Bradyn nickt andächtig. Dabei fallen ein paar lange Haarsträhnen über seine Augen.
Lächelnd strecke ich die Hand aus, um sie ihm hinter die Ohren zu streichen.
Es ist eine ganz natürliche Bewegung, über die ich gar nicht nachdenke. Und das ist herrlich; nicht mehr innehalten zu müssen, um zu überlegen, ob ich dieses oder jenes jetzt machen kann.

Seine Wange schmiegt sich meiner Berührung entgegen und für einen kurzen Moment schließt er die Augen.
"Ich bin so froh, dich wieder zu spüren", flüstert er und ich kann seinen warmen Atem an meiner Handfläche spüren.
Sofort steigt mir die Röte ins Gesicht, weil mir ganz andere Arten einfallen, auf die er mich spüren kann.

Doch Bradyn nimmt keine Notiz von meiner geröteten Haut. Seine Augen richten sich auf meine Hand, als er sich sachte von sich zieht und mit seinen langen Fingern verschränkt.
"Ich habe ehrlich gesagt, damit gerechnet, dass du mich ewig - ja vielleicht für immer - schmoren lassen würdest."
"Also, dass kann ich gerne mache. Wenn dir das lieber wäre", scherze ich.

Bradyn zeigt trotzdem eine geschockte Reaktion, indem er den Kopf hochreißt und mich mit zusammengezogenen Augenbrauen betrachtet.
"Mica, ich -"
"Ich mache doch nur Spaß."
Ich verändere meine Position und drehe mich ihm zu, greife nach seinem Gesicht.

"Wir haben doch schon darüber geredet. Ich war nicht faire zu dir, du hast mehr Zeit gebraucht. Du musst lernen, mit mir zu kommunizieren und von Anfang an ehrlich zu sein. Aber wir werden das schaffen.
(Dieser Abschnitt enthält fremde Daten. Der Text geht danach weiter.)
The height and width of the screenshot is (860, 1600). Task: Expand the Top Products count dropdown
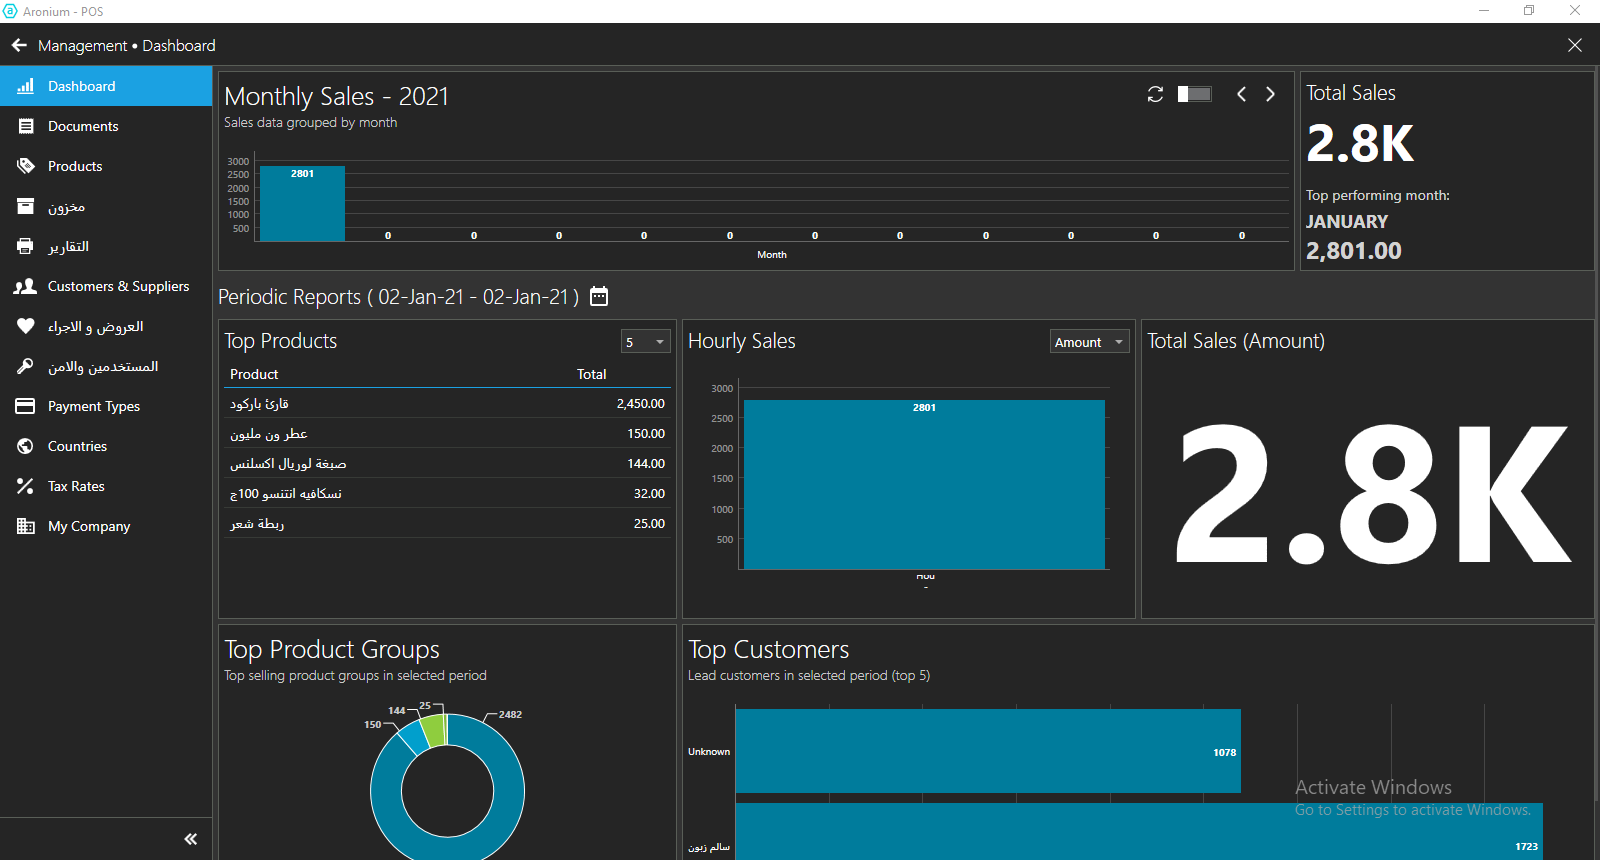[x=645, y=342]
Gemeinsam. Und das wird nicht immer einfach sein ... Trotzdem ..."
Ich lasse meinen Daumen gedankenverloren über seine Nase streichen.

"... ich könnte mir keinen anderen Menschen vorstellen, mit dem ich es jeden Tag auf's neue versuchen will."
Die Spannung auf seinem Gesicht weicht. An ihre Stellt tritt ein warmer Ausdruck tiefer Verbundenheit und beinahe ziehe ich Bradyn stürmisch an mich, um ihn zu küssen.
Doch ich beherrsche mich und genieße seinen Anblick, sauge jedes noch so kleine Detail in mich auf.